Below are records to be output exactly, every one of them.

(Stored records)

○ ○ ○

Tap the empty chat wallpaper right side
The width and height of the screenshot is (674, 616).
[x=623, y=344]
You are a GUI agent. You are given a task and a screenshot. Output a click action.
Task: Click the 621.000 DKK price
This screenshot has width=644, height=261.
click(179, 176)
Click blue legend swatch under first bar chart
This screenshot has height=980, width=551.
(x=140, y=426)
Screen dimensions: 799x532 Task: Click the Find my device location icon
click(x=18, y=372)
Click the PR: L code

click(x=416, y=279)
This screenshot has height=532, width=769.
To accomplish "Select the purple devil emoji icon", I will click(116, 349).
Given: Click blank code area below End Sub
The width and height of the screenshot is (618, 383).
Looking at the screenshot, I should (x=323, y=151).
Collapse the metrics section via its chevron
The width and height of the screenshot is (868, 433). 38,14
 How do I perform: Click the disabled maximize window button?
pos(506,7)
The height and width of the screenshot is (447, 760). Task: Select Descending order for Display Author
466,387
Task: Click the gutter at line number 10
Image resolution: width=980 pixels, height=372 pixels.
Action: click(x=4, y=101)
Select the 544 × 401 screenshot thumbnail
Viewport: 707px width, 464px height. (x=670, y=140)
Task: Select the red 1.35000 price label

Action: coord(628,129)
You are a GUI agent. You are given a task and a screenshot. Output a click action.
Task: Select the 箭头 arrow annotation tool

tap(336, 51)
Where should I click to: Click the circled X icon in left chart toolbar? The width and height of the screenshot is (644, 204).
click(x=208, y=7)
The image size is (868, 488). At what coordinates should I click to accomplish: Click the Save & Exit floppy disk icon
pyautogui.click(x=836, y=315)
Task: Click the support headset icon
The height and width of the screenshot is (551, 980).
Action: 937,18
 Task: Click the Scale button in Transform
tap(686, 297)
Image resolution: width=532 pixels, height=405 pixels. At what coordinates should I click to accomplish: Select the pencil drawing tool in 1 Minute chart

○ ○ ○

§ Worked solution:
Tap the empty chat wallpaper right side
The width and height of the screenshot is (674, 616).
[x=623, y=344]
You are a GUI agent. You are given a task and a screenshot. Output a click action.
Task: Click the 621.000 DKK price
This screenshot has width=644, height=261.
click(179, 176)
Click blue legend swatch under first bar chart
This screenshot has height=980, width=551.
(x=140, y=426)
Screen dimensions: 799x532 Task: Click the Find my device location icon
click(x=18, y=372)
Click the PR: L code

click(x=416, y=279)
This screenshot has height=532, width=769.
To accomplish "Select the purple devil emoji icon", I will click(116, 349).
Given: Click blank code area below End Sub
The width and height of the screenshot is (618, 383).
Looking at the screenshot, I should (x=323, y=151).
Collapse the metrics section via its chevron
The width and height of the screenshot is (868, 433). 38,14
 How do I perform: Click the disabled maximize window button?
pos(506,7)
The height and width of the screenshot is (447, 760). Task: Select Descending order for Display Author
466,387
Task: Click the gutter at line number 10
Image resolution: width=980 pixels, height=372 pixels.
Action: click(x=4, y=101)
Select the 544 × 401 screenshot thumbnail
Viewport: 707px width, 464px height. (x=670, y=140)
Task: Select the red 1.35000 price label

Action: coord(628,129)
You are a GUI agent. You are given a task and a screenshot. Output a click action.
Task: Select the 箭头 arrow annotation tool

tap(336, 51)
Where should I click to: Click the circled X icon in left chart toolbar? The width and height of the screenshot is (644, 204).
click(x=208, y=7)
The image size is (868, 488). At what coordinates should I click to accomplish: Click the Save & Exit floppy disk icon
pyautogui.click(x=836, y=315)
Task: Click the support headset icon
The height and width of the screenshot is (551, 980).
Action: 937,18
 Task: Click the Scale button in Transform
tap(686, 297)
Image resolution: width=532 pixels, height=405 pixels. At what coordinates should I click to accomplish: Select the pencil drawing tool in 1 Minute chart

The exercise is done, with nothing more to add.